Loopy Scribe Loses Beautiful Mind

Today the Legendary Hollywood Trade Paper where I’ve worked in Subscriptions for the two longest, lowest days of my life celebrated its 75th Anniversary. The ceremony, to which I was not invited, was held up on Hollywood Boulevard, re-christened H----- R-----
Boulevard
for the day. I’m guessing the star unveiled in its honor along the Walk of Fame punctuates the original Art Deco-era building, which once boasted its own barber shop and haberdashery. Unfortunately, drawing the full story out of the woman I now work under was no picnic, since she only went looking for free cake.

“They should have put the star in front of the old Ciro’s,” I muse while paper clipping Very Important Things to each other. Near as I can tell, this is the most challenging part of my job, besides shuffling them like a deck of cards into matching red and black piles. “Billy Wilkerson owned all kinds of night clubs up on the Strip.”

“Billy who?” she says, pulling some errant black things from my pile of red ones.

“The guy who founded the place,” I tell her. “Very colorful fellow, back in the day. A regular Damon Runyon.”

“Right,” she says, not bothering to ask who that guy was, too. After all, I am the student here and she is the Big Puffy Teacher I'm to replace during her fourth annual pregnancy leave. I wonder how anybody can afford that many kids, since I’m too broke to buy dog food this week and am feeding the Wieners freezer-burned Lean Cuisines.

“Did you see at least see any movie stars?” I ask. I’m thinking they’d have to trot out a Kirk Douglas or a Debbie Reynolds for the occasion.

“Too hot,” is her non sequitur of a response.
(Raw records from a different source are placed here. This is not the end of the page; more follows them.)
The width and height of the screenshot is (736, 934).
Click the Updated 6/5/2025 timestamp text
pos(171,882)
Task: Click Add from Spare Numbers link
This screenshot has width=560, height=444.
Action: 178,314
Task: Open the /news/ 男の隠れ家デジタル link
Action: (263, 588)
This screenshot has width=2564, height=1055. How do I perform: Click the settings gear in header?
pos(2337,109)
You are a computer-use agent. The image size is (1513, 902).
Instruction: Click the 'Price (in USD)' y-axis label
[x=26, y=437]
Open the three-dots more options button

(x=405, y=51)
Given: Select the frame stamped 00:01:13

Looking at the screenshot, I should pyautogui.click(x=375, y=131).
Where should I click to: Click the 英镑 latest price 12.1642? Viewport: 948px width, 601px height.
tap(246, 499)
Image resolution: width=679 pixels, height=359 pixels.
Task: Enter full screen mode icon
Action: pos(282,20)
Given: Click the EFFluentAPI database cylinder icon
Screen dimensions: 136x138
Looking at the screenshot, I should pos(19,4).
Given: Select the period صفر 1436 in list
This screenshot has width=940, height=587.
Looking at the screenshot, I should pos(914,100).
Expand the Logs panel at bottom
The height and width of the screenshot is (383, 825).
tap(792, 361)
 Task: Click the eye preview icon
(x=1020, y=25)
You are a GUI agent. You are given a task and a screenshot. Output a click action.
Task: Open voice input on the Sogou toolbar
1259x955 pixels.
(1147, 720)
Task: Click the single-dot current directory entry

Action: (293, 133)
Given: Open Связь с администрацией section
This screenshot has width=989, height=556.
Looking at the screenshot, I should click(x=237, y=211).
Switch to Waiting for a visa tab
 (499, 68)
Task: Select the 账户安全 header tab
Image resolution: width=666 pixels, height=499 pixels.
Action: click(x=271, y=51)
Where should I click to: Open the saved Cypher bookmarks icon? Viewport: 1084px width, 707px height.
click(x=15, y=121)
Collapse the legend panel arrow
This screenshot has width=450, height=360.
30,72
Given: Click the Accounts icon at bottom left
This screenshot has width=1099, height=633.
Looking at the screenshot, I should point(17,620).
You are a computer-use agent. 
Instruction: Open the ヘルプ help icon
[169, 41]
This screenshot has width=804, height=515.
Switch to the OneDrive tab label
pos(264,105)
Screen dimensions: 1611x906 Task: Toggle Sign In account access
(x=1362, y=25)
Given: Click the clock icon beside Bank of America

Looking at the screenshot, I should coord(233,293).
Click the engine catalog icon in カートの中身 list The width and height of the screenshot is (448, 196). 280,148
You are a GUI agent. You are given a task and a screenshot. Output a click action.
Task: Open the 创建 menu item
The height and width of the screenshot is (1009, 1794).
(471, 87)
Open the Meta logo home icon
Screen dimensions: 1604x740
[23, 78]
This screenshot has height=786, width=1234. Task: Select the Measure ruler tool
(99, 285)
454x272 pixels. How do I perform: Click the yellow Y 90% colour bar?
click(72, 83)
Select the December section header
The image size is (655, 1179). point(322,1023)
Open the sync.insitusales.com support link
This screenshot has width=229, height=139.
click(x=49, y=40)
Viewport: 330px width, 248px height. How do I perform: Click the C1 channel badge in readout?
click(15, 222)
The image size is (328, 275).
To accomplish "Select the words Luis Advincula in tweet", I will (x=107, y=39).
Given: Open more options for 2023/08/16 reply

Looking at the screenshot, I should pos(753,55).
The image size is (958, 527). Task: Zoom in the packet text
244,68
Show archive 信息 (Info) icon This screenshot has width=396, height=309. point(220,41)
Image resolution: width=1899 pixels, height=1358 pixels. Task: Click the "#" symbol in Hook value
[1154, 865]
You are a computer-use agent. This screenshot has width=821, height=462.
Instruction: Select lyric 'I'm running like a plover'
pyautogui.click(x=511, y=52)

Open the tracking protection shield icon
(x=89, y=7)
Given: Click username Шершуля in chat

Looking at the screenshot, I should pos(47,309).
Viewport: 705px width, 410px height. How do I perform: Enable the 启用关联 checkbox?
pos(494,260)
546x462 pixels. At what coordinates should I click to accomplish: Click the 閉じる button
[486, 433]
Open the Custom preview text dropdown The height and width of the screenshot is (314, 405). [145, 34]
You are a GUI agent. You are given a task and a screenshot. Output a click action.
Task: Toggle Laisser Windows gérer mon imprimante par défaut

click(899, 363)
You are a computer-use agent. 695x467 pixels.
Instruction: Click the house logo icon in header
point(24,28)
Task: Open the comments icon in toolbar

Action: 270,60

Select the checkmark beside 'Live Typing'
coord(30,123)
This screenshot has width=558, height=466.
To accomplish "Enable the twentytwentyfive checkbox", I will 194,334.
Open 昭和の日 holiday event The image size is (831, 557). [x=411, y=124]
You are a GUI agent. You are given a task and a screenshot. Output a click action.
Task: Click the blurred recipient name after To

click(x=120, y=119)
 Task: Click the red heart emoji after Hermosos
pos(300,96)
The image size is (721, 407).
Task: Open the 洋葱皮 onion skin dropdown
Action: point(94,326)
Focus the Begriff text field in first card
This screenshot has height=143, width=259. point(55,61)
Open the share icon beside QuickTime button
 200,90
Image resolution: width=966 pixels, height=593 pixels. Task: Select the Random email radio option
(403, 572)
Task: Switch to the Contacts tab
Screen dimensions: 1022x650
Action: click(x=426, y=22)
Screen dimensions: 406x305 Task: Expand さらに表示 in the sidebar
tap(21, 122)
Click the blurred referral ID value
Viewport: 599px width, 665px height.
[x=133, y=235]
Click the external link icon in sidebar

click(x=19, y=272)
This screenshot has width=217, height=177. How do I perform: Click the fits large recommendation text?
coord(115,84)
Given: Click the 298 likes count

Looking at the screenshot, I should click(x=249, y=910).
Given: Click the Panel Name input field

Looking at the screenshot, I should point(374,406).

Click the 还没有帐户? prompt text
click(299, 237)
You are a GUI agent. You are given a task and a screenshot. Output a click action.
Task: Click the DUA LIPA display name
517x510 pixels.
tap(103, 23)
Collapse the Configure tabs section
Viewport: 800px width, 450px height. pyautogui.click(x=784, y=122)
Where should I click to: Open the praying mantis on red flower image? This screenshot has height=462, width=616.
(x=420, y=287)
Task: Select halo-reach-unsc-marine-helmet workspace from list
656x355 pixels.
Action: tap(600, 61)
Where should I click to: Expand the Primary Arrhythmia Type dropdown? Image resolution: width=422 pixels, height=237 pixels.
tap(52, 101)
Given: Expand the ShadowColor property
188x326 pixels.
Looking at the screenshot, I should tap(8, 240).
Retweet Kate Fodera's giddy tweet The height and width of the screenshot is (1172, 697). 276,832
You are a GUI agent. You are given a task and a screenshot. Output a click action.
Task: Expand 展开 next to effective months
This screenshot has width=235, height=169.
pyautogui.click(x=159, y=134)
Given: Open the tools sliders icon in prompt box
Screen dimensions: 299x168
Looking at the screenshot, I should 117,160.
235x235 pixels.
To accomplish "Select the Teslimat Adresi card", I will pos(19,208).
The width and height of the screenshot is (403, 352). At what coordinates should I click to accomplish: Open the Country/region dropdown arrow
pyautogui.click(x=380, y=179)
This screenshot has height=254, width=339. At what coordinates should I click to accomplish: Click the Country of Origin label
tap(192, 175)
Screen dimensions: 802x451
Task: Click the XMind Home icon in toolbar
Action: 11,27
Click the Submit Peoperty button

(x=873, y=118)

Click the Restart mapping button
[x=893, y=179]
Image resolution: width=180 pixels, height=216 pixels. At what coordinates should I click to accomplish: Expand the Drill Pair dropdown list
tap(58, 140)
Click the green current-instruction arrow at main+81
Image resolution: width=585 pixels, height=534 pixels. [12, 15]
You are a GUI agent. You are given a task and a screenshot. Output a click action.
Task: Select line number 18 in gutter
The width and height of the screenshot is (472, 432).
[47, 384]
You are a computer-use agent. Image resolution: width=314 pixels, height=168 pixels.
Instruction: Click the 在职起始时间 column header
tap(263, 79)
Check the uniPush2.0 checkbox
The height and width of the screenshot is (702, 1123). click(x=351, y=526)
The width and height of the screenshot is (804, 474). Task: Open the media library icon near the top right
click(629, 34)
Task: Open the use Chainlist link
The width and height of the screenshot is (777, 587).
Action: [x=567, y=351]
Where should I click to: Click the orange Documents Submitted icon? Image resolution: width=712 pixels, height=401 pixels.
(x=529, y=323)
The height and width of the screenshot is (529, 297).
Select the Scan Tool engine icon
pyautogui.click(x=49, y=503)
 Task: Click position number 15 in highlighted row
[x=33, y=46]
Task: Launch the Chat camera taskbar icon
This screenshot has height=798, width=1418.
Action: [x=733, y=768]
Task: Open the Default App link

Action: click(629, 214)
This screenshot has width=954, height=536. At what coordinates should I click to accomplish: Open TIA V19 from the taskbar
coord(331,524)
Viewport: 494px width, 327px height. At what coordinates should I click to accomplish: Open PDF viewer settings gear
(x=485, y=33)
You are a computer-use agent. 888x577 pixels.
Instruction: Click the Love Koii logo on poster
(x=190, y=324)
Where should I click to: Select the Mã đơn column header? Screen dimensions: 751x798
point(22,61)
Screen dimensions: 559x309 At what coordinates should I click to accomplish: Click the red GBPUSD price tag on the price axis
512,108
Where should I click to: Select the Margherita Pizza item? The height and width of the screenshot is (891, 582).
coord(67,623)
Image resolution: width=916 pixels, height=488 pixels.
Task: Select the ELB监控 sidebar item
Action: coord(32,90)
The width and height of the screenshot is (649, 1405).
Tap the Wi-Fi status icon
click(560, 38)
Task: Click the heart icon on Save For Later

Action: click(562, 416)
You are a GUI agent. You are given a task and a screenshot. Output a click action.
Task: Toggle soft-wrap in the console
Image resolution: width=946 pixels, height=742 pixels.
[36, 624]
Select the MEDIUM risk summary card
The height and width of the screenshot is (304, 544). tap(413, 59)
She clamps her long mane of black hair into one of those plastic banana clips that should be forbidden by law to leave the beauty salon. “Anyway,” she sighs. “It took me forever to park.”

I look at the rest of the heavy-lidded Cubicle Girls within earshot, each sporting a telephone headset and staring down a screen scrawled with blinking codes like something terrifying and curious out of A Beautiful Mind. I have the sudden urge to point to one and marvel over a fascinating apparition of the Big Dipper.

Instead I continue my history lecture, informing every last one of them how The H----- R----- used to have a verve and jargon all its own. Studios were referred to as "the plant" and directors would sign on to "megaphone" a picture. When out-of-favor producers were shown off the lot, so-and-so "took it at a trot." Blind gossip items referred to this “cagey blonde” or that “bad boy bachelor” in deference to a system bent on controlling the images of its stars.

"How do you know all this?” Puffy wants to know.

“It’s in today’s edition,” I say, holding it up. “Didn’t anybody read it yet?”

The revelation that I actually subscribe to this rag is met with a round of snickers. I decide to leave out how the proudest moment of my life was the day my name appeared on the front page after winning a Big Deal Screenwriting Competition. I am both incomprehensibly exotic and completely ridiculous to these girls—especially in light of all the sorting, stacking and stapling activities before me.

Monday I will learn how to encode orders into The Big System. My hidden agenda, at the suggestion of a loyal reader, will be to secure Steven Spielberg’s cell phone number so that I may publish it here among many others. What’s more, I will fend off the tedium of my unhappy circumstances by loitering near the pencil sharpener and lurking on the toilet with my feet up to ferret out the kind of smut you’d never read in the pages of a legitimate publication. Because even when she’s down and out, Julie Goes To Hollywood still knows how to dig deep for the dirt and she’s not afraid to spread some lies of her own around this false promise of a town.

Or maybe not. Maybe it will be all I can do to just sit there all day punching numbers into the abyss. I guess another thing they won’t tell you in film school is that when a girl gets down to that last shred of dignity along her treacherous trip to the top, the next thing she's bound to lose is what's left of her beautiful mind.